Rows from a dataset:
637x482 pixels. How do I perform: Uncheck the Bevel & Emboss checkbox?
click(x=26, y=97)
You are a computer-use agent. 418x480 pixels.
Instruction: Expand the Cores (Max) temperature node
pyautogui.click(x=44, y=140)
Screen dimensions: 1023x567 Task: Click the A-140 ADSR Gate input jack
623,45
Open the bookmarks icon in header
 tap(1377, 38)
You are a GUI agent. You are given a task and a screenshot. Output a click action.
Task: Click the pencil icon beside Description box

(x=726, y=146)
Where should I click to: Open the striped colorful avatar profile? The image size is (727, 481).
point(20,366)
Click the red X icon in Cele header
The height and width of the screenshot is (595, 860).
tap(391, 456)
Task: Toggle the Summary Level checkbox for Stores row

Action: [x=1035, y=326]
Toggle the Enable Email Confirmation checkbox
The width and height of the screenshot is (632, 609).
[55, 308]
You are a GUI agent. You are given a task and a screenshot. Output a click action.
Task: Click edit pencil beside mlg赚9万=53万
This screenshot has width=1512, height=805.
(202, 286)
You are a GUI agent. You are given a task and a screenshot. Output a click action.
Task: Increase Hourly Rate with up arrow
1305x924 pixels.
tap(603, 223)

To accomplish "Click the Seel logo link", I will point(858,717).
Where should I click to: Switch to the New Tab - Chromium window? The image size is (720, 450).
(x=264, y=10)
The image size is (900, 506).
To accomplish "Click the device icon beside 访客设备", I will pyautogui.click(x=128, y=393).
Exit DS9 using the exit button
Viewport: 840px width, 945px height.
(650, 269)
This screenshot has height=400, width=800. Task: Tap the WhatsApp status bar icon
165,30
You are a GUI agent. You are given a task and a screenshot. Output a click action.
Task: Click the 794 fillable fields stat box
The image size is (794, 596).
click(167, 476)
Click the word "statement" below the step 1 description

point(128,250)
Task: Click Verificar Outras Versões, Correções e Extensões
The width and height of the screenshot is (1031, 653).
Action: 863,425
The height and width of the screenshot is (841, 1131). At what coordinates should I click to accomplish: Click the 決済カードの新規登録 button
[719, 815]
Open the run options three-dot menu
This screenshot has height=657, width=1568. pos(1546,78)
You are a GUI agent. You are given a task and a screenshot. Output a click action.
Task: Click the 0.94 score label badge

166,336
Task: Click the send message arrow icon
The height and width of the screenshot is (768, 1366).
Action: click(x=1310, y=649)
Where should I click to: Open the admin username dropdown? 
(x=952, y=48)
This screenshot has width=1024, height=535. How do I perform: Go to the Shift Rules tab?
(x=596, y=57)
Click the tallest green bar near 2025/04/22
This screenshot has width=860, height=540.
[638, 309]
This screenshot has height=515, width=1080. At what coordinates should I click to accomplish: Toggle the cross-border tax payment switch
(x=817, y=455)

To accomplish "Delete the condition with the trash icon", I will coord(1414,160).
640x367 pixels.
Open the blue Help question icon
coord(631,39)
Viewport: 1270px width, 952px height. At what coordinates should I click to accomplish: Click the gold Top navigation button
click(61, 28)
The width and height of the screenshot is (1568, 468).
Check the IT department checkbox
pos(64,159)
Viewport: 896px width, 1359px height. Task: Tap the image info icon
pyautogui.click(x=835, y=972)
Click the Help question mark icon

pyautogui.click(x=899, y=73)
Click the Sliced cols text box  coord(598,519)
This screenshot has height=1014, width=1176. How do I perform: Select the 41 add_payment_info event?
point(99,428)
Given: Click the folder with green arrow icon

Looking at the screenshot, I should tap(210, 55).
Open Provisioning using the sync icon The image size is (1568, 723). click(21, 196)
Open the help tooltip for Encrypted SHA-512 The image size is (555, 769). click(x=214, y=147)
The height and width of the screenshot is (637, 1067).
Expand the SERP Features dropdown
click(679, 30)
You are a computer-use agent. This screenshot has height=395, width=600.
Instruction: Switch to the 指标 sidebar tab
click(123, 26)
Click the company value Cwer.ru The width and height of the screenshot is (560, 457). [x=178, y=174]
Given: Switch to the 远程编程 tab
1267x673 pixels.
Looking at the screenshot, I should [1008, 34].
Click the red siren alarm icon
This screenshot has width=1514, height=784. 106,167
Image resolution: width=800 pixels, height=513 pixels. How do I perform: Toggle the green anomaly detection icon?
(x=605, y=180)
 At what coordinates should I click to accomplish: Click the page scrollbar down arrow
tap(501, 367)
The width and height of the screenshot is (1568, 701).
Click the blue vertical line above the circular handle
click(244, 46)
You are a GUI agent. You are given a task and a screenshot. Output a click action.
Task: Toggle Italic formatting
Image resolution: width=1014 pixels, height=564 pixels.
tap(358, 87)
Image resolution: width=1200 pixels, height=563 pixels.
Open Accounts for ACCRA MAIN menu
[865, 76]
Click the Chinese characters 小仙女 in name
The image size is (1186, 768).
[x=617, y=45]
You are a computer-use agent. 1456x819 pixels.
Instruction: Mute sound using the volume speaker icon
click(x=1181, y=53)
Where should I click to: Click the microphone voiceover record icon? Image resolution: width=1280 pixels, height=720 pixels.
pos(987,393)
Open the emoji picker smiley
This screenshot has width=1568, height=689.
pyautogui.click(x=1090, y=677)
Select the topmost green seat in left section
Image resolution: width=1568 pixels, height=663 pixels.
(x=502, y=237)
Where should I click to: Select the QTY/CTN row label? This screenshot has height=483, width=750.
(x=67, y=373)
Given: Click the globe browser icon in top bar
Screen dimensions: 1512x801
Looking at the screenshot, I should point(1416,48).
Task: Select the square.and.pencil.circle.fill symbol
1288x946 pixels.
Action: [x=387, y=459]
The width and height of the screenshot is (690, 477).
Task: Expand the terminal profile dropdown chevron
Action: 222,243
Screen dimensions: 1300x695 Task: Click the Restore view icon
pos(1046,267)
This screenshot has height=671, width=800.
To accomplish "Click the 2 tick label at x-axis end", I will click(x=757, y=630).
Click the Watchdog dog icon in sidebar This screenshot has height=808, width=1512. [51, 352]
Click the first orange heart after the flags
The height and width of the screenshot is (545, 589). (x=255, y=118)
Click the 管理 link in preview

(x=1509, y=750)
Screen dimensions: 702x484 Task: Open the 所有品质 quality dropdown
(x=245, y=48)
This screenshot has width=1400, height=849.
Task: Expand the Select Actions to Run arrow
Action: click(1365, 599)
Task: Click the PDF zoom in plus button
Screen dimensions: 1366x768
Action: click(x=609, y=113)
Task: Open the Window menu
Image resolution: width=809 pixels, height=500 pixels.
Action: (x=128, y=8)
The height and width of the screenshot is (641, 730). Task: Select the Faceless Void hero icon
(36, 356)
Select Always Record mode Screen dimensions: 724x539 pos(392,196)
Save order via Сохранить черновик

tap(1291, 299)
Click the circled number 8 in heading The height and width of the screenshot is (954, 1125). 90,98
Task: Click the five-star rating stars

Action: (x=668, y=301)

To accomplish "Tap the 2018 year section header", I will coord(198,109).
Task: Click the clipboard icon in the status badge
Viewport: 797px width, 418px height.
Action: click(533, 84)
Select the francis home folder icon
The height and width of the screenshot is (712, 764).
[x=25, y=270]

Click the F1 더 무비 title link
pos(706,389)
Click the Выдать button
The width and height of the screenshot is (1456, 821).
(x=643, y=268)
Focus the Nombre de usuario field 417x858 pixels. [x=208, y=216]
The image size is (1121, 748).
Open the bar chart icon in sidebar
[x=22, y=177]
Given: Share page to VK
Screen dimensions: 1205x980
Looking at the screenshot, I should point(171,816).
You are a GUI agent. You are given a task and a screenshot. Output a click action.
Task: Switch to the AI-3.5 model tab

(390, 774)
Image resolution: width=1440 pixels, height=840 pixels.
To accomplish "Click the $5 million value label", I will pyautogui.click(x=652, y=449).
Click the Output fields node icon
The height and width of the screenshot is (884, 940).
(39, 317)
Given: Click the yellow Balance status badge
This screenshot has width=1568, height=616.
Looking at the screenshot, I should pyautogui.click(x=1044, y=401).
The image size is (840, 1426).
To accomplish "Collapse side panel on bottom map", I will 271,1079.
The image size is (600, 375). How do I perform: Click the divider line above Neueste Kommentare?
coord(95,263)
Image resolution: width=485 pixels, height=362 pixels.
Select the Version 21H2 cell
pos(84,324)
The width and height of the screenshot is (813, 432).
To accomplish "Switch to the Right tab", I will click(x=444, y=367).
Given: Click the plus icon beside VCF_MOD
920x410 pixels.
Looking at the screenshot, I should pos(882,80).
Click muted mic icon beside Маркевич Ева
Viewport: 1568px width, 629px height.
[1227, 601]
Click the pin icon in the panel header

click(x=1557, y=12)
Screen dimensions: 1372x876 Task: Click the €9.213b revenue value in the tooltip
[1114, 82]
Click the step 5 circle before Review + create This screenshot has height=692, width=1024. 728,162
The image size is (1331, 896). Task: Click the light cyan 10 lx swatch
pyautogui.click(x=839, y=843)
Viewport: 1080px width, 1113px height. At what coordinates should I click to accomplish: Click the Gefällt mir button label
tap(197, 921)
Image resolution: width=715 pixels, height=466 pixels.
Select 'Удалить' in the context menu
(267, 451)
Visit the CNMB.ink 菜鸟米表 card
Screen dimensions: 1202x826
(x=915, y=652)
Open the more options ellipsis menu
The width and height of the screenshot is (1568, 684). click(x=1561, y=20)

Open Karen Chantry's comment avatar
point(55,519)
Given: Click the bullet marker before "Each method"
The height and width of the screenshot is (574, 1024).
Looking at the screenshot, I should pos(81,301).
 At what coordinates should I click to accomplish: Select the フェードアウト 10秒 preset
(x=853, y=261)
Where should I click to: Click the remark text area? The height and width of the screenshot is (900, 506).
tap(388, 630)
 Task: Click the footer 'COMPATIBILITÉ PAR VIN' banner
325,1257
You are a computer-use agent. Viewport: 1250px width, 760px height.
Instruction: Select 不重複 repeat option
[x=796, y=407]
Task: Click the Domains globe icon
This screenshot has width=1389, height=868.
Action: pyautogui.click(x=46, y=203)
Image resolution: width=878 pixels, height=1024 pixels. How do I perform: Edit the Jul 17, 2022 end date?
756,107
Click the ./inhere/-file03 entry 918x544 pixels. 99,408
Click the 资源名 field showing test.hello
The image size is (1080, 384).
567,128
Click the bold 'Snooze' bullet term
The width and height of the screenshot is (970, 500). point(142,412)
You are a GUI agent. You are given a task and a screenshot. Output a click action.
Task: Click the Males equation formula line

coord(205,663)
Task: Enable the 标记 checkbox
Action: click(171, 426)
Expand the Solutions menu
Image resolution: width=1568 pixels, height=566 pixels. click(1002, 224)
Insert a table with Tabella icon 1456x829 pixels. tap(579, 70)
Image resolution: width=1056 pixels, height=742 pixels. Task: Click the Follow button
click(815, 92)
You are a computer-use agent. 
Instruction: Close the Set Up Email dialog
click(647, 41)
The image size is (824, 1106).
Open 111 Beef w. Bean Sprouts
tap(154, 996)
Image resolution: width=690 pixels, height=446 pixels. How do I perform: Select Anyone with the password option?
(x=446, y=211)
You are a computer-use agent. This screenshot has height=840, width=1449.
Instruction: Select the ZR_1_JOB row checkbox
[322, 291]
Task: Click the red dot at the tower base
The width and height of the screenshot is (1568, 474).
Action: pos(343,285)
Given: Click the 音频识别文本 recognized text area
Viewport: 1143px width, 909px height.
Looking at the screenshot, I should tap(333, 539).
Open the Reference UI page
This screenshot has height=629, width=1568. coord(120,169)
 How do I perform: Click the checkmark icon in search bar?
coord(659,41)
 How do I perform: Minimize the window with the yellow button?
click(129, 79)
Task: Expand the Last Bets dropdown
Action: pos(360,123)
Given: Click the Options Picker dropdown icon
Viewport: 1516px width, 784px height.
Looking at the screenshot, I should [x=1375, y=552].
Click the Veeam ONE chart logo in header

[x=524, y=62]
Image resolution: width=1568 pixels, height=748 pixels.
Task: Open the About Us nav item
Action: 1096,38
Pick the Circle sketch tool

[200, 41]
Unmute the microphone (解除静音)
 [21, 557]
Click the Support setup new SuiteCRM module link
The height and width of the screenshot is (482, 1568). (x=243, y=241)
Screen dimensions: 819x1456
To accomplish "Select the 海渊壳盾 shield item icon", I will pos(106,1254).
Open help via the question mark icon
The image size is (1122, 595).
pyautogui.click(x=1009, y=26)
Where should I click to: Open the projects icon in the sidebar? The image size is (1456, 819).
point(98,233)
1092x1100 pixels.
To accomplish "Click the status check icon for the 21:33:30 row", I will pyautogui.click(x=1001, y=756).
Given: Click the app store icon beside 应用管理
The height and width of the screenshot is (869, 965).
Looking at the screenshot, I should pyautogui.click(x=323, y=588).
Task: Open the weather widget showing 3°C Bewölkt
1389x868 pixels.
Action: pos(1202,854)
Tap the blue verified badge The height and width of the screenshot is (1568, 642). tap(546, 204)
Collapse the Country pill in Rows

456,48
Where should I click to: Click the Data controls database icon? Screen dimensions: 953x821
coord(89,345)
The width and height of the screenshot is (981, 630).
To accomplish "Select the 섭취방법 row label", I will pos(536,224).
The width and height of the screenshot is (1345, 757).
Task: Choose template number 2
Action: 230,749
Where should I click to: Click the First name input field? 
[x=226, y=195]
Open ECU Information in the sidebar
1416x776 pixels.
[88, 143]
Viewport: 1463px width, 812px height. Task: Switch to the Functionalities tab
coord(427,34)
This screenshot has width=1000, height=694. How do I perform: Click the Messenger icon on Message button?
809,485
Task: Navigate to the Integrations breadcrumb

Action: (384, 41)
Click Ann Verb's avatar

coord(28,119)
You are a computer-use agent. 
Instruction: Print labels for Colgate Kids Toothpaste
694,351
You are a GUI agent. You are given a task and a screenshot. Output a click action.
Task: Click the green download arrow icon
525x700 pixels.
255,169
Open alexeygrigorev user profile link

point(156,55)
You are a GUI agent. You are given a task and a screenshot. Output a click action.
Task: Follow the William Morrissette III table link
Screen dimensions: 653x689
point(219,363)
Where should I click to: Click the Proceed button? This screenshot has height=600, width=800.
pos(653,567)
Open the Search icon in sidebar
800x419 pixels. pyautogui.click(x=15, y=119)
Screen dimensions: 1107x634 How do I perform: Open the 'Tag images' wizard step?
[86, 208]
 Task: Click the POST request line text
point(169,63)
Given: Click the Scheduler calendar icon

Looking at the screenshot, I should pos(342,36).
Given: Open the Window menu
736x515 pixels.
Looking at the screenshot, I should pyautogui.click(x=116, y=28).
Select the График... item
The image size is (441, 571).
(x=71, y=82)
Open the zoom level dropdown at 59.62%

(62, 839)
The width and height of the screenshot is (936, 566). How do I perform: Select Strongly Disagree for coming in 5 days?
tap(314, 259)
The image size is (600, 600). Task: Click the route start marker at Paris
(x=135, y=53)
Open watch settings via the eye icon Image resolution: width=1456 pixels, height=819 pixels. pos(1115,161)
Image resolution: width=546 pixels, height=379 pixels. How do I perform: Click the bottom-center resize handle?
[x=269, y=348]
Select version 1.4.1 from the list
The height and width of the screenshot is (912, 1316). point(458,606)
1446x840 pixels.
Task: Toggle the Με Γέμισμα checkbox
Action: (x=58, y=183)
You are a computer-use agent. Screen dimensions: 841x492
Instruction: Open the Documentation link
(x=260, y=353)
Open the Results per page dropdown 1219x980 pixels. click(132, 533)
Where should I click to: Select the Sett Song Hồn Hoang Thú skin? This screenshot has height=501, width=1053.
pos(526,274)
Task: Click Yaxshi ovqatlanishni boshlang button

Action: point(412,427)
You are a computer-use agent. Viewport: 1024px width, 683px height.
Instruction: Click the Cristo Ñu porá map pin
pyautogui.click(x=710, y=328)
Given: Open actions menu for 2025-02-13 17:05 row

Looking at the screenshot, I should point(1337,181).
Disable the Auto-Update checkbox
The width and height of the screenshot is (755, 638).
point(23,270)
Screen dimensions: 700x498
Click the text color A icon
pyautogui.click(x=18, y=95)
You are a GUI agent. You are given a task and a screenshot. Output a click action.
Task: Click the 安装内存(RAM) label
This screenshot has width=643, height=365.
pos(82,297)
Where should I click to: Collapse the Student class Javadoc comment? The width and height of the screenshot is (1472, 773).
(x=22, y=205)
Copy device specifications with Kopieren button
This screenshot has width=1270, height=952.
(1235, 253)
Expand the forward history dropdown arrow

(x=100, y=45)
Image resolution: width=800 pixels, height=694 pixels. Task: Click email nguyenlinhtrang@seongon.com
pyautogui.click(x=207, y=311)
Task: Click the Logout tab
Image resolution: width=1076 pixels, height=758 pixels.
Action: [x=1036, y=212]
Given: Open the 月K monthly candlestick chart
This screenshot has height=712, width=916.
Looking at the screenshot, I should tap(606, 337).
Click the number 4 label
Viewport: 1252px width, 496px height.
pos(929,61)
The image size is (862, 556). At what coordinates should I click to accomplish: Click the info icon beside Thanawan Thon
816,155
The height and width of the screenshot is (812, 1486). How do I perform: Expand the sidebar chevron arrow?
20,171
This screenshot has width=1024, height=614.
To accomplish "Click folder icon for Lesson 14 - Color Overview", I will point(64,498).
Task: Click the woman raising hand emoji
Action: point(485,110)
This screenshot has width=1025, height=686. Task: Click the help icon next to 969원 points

WRITTEN REQUEST:
Copy out the lines of the items above exactly, everything from the line containing "The image size is (824, 1106)." down to the line containing "Action: pos(343,285)", including both of those lines.

REPLY TO THE TASK:
The image size is (824, 1106).
Open 111 Beef w. Bean Sprouts
tap(154, 996)
Image resolution: width=690 pixels, height=446 pixels. How do I perform: Select Anyone with the password option?
(x=446, y=211)
You are a computer-use agent. This screenshot has height=840, width=1449.
Instruction: Select the ZR_1_JOB row checkbox
[322, 291]
Task: Click the red dot at the tower base
The width and height of the screenshot is (1568, 474).
Action: pos(343,285)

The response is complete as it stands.